TASK INSTRUCTIONS >>
Transcribe the entire listing, keeping each word as it is.

MATERIAL PROVIDED >>
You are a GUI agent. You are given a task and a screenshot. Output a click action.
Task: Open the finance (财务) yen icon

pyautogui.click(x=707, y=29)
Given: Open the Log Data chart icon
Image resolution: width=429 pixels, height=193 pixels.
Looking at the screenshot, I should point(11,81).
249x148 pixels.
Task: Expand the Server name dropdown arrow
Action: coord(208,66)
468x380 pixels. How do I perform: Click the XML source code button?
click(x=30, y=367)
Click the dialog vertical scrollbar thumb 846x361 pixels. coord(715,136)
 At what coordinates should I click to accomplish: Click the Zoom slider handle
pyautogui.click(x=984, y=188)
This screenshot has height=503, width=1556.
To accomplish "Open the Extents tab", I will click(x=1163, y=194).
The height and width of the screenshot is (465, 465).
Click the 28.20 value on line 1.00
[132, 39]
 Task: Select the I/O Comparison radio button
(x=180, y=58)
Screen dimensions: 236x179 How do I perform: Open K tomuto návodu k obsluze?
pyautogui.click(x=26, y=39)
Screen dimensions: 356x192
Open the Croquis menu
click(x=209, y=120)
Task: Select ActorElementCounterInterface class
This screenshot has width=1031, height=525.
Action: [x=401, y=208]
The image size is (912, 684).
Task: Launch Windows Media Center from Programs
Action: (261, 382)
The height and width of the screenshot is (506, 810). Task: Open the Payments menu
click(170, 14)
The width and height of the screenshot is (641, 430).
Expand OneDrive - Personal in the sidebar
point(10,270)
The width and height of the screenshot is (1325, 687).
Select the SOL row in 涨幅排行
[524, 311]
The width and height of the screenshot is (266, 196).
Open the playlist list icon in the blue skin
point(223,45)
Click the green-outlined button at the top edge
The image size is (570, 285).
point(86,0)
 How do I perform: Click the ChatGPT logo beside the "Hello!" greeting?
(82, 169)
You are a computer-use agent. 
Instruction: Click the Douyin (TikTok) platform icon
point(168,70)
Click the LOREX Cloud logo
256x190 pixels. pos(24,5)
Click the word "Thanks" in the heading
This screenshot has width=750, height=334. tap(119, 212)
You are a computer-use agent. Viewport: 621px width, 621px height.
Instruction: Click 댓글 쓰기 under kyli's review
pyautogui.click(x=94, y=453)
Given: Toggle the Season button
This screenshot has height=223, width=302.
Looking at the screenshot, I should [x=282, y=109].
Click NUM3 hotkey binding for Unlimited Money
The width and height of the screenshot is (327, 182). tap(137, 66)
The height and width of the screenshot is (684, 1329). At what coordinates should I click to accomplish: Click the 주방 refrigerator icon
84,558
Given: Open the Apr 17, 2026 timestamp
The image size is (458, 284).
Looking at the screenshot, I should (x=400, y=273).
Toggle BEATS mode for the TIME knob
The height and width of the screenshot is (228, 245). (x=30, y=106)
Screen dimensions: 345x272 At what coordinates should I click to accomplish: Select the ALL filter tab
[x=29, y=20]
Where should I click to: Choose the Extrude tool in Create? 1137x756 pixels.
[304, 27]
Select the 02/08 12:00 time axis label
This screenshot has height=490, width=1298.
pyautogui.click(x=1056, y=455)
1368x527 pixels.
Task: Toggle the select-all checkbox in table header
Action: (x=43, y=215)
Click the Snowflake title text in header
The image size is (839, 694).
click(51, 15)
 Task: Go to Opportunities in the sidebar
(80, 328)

ANSWER TO THIS PROBLEM >>
You are a GUI agent. You are given a task and a screenshot. Output a click action.
Task: Open the finance (财务) yen icon

pyautogui.click(x=707, y=29)
Given: Open the Log Data chart icon
Image resolution: width=429 pixels, height=193 pixels.
Looking at the screenshot, I should point(11,81).
249x148 pixels.
Task: Expand the Server name dropdown arrow
Action: coord(208,66)
468x380 pixels. How do I perform: Click the XML source code button?
click(x=30, y=367)
Click the dialog vertical scrollbar thumb 846x361 pixels. coord(715,136)
 At what coordinates should I click to accomplish: Click the Zoom slider handle
pyautogui.click(x=984, y=188)
This screenshot has height=503, width=1556.
To accomplish "Open the Extents tab", I will click(x=1163, y=194).
The height and width of the screenshot is (465, 465).
Click the 28.20 value on line 1.00
[132, 39]
 Task: Select the I/O Comparison radio button
(x=180, y=58)
Screen dimensions: 236x179 How do I perform: Open K tomuto návodu k obsluze?
pyautogui.click(x=26, y=39)
Screen dimensions: 356x192
Open the Croquis menu
click(x=209, y=120)
Task: Select ActorElementCounterInterface class
This screenshot has width=1031, height=525.
Action: [x=401, y=208]
The image size is (912, 684).
Task: Launch Windows Media Center from Programs
Action: (261, 382)
The height and width of the screenshot is (506, 810). Task: Open the Payments menu
click(170, 14)
The width and height of the screenshot is (641, 430).
Expand OneDrive - Personal in the sidebar
point(10,270)
The width and height of the screenshot is (1325, 687).
Select the SOL row in 涨幅排行
[524, 311]
The width and height of the screenshot is (266, 196).
Open the playlist list icon in the blue skin
point(223,45)
Click the green-outlined button at the top edge
The image size is (570, 285).
point(86,0)
 How do I perform: Click the ChatGPT logo beside the "Hello!" greeting?
(82, 169)
You are a computer-use agent. 
Instruction: Click the Douyin (TikTok) platform icon
point(168,70)
Click the LOREX Cloud logo
256x190 pixels. pos(24,5)
Click the word "Thanks" in the heading
This screenshot has width=750, height=334. tap(119, 212)
You are a computer-use agent. Viewport: 621px width, 621px height.
Instruction: Click 댓글 쓰기 under kyli's review
pyautogui.click(x=94, y=453)
Given: Toggle the Season button
This screenshot has height=223, width=302.
Looking at the screenshot, I should [x=282, y=109].
Click NUM3 hotkey binding for Unlimited Money
The width and height of the screenshot is (327, 182). tap(137, 66)
The height and width of the screenshot is (684, 1329). At what coordinates should I click to accomplish: Click the 주방 refrigerator icon
84,558
Given: Open the Apr 17, 2026 timestamp
The image size is (458, 284).
Looking at the screenshot, I should (x=400, y=273).
Toggle BEATS mode for the TIME knob
The height and width of the screenshot is (228, 245). (x=30, y=106)
Screen dimensions: 345x272 At what coordinates should I click to accomplish: Select the ALL filter tab
[x=29, y=20]
Where should I click to: Choose the Extrude tool in Create? 1137x756 pixels.
[304, 27]
Select the 02/08 12:00 time axis label
This screenshot has height=490, width=1298.
pyautogui.click(x=1056, y=455)
1368x527 pixels.
Task: Toggle the select-all checkbox in table header
Action: (x=43, y=215)
Click the Snowflake title text in header
The image size is (839, 694).
click(51, 15)
 Task: Go to Opportunities in the sidebar
(80, 328)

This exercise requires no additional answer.